*Source document:*
+--

In addition to non-sightedness, another disability which can be simulated in class is reduced mobility resulting from the loss of a limb. Crutches and wheelchairs can be used to simulate lower torso immobility; bandages can simulate arm/hand immobility. Connecting handicap awareness to the problem of anti-personnel landmine proliferation, I designed the following lesson:

Landmine Awareness Activity

  1. Ask participants about the 1997 Nobel Peace prize laureates, Jody Williams and the International Campaign to Ban Landmines.
  2. Cover key vocabulary : civil war, plant landmine, explode, lose a leg, crutches, wheel chair, photo-journalist.
  3. Do the "landmine quiz" (Appendix A) and explore reactions to the various statistics.
  4. Show multimedia clips about landmines. The CARE website has some clips.
  1. Place thirty sheets of paper on the floor of the room. All paper should appear identical from the top, but on the reverse side there are various roleplay instructions.

+--

*Dataset excerpt:*
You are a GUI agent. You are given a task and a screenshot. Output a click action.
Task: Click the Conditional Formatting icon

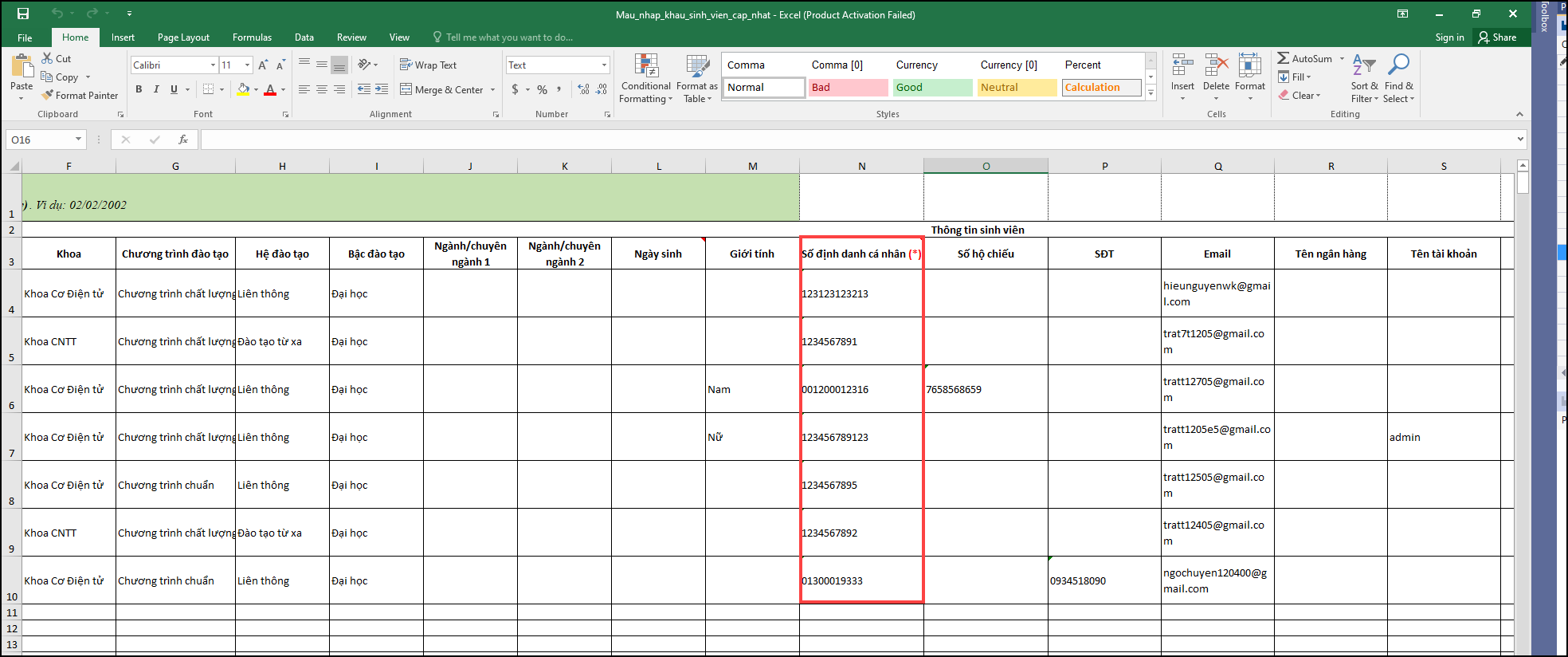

+--

*Explore the material:*
- A) From the landmine awareness lesson text, return the passage starting with "1. Ask participants" and going on through "has some clips.".
- B) Answer these questions from the landmine awareness lesson text:
(i) Besides non-sightedness, what disability does the text say can be simulated in class?
(ii) What can be used to simulate arm/hand immobility?
(iii) How many sheets of paper are placed on the floor of the room?
- C) Write what comes next in the landmine awareness lesson text, picking up after its last sentence.

*Exercise results:*
- A)
1. Ask participants about the 1997 Nobel Peace prize laureates, Jody Williams and the International Campaign to Ban Landmines.
  2. Cover key vocabulary : civil war, plant landmine, explode, lose a leg, crutches, wheel chair, photo-journalist.
  3. Do the "landmine quiz" (Appendix A) and explore reactions to the various statistics.
  4. Show multimedia clips about landmines. The CARE website has some clips.

- B)
(i) Reduced mobility resulting from the loss of a limb
(ii) Bandages
(iii) Thirty

- C)
  2. Emphasize that each participant can step on any sheet of paper . . . several people can also step on the same sheet if they wish: they will share the same fate.
  3. All participants will have 2-3 minutes to read their roles before the simulation starts.
  4. Depending on the class level and time available, the actual simulation can be 10-25 minutes long. A different option is to do the simulation twice in shorter time increments. The contrast between the former and later outcome can be a key item during the discussion.
Here are some possible roles for a class of thirty:

1 SHEET: You are a doctor. You work at a clinic with few medical supplies. Try to help those around you.
15 SHEETS: You are safe now. You can help others - or ignore them and stay in a safe place. Remember: you cannot walk within 50 cm. of  an unturned card without turning it over. If the unturned card has a "X" mark under it, it represents a landmine . . .you will die within two minutes if you come near such a card.
4 SHEETS: You are a farmer. You stepped on a mine while you were planting your crops. Both of your legs are now missing. If you don't get medical help soon, you'll die. [MINE COLOR: BLACK]
2 SHEETS: You are a child. While playing outside, you accidentally stepped on a mine. You have just lost your right leg. It hurts and you are losing blood. Call for help. [MINE COLOR: BLACK]
2 SHEETS: You are a merchant. You sell crutches and wheelchairs. Anyone with 500 yen in cash can buy a pair of crutches. Anyone with 3000 yen in cash can buy a wheel chair. Try to do business.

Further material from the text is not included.